### Instructions to follow
An exact copy of the records below is needed, with every picture left out.

*** Stored data Section Begins ***

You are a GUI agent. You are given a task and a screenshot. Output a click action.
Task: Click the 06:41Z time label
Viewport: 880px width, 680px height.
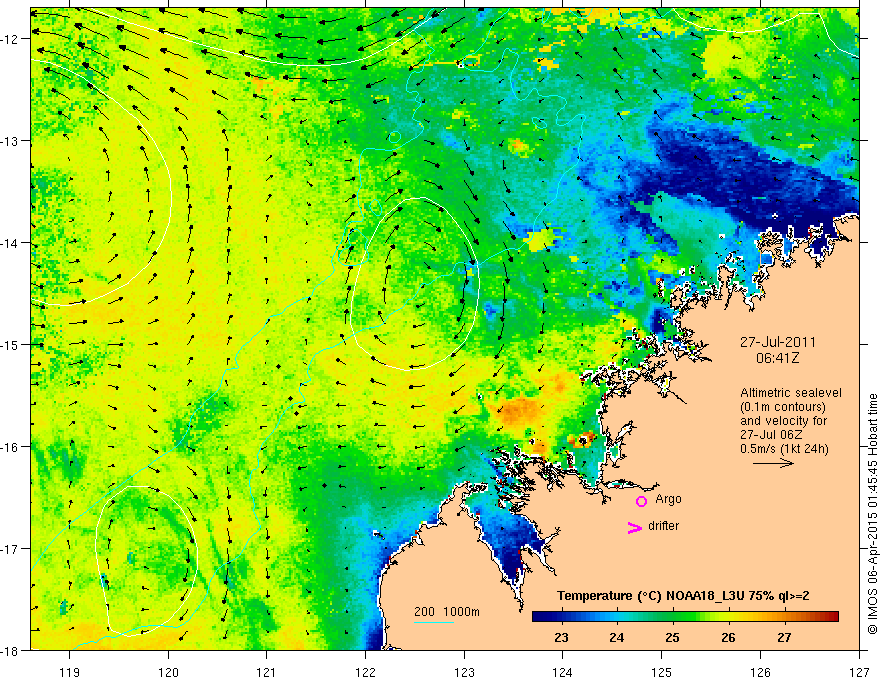click(778, 358)
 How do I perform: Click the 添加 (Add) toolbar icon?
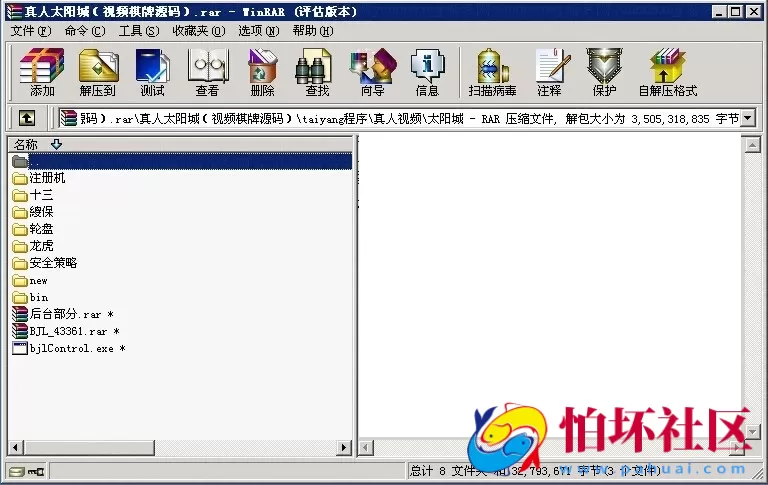pyautogui.click(x=42, y=71)
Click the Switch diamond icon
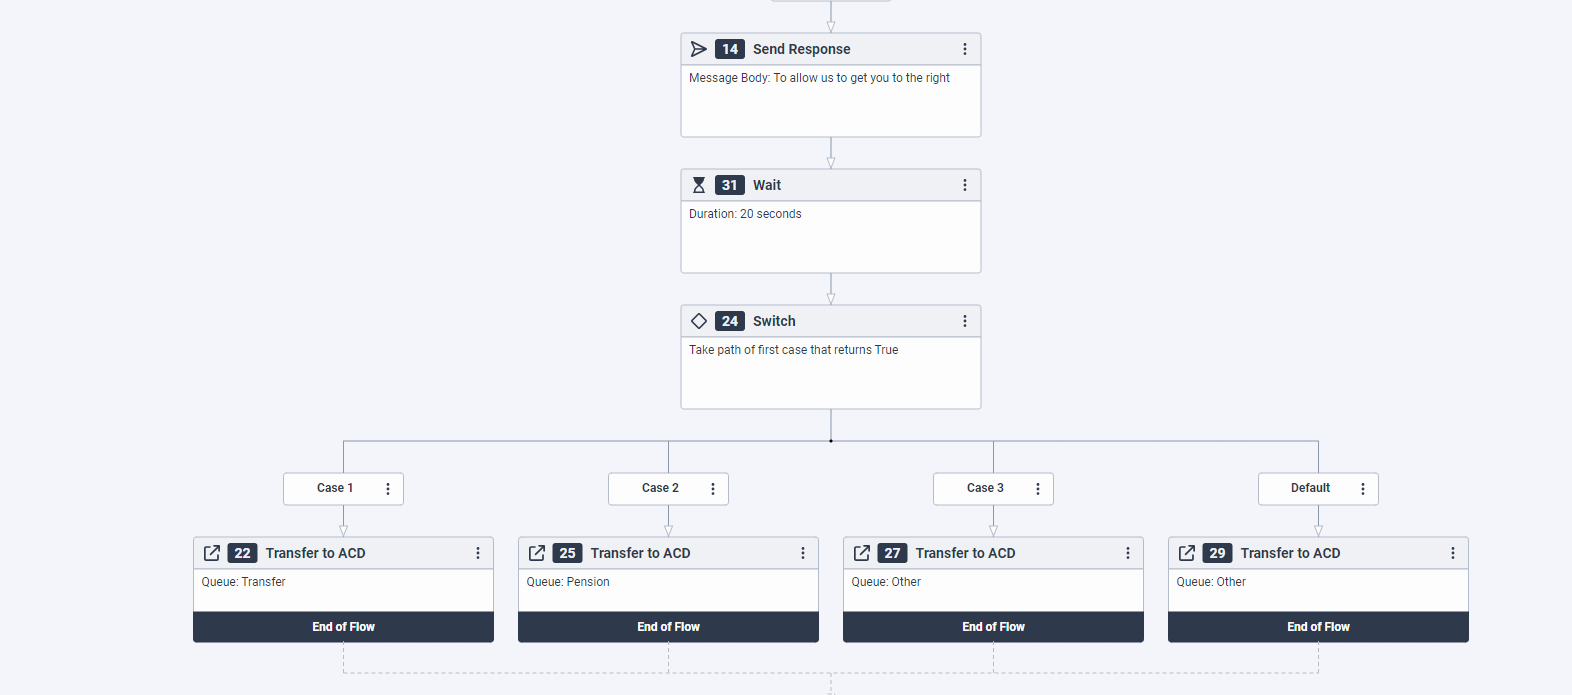The height and width of the screenshot is (695, 1572). tap(699, 321)
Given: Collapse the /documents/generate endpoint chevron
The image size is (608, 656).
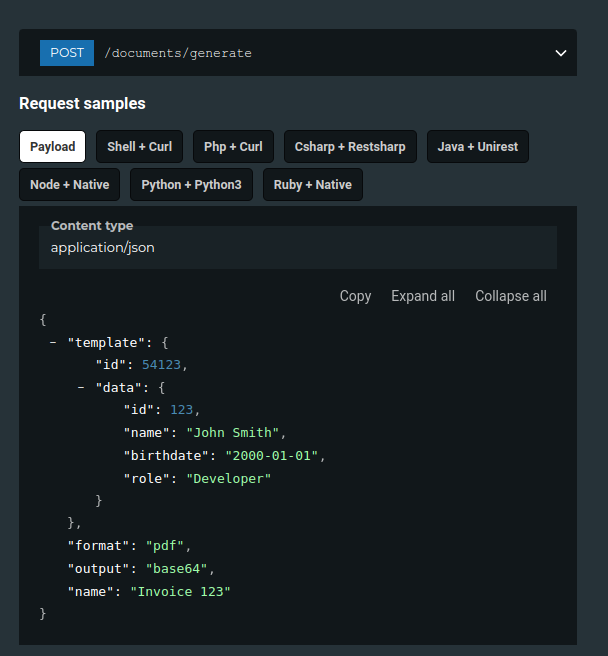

*** Stored data Section Ends ***

### Exercise solution
You are a GUI agent. You are given a task and a screenshot. Output a click action.
Task: Click the 06:41Z time label
Viewport: 880px width, 680px height.
click(778, 358)
 How do I perform: Click the 添加 (Add) toolbar icon?
pyautogui.click(x=42, y=71)
Click the Switch diamond icon
The height and width of the screenshot is (695, 1572). tap(699, 321)
Given: Collapse the /documents/generate endpoint chevron
The image size is (608, 656).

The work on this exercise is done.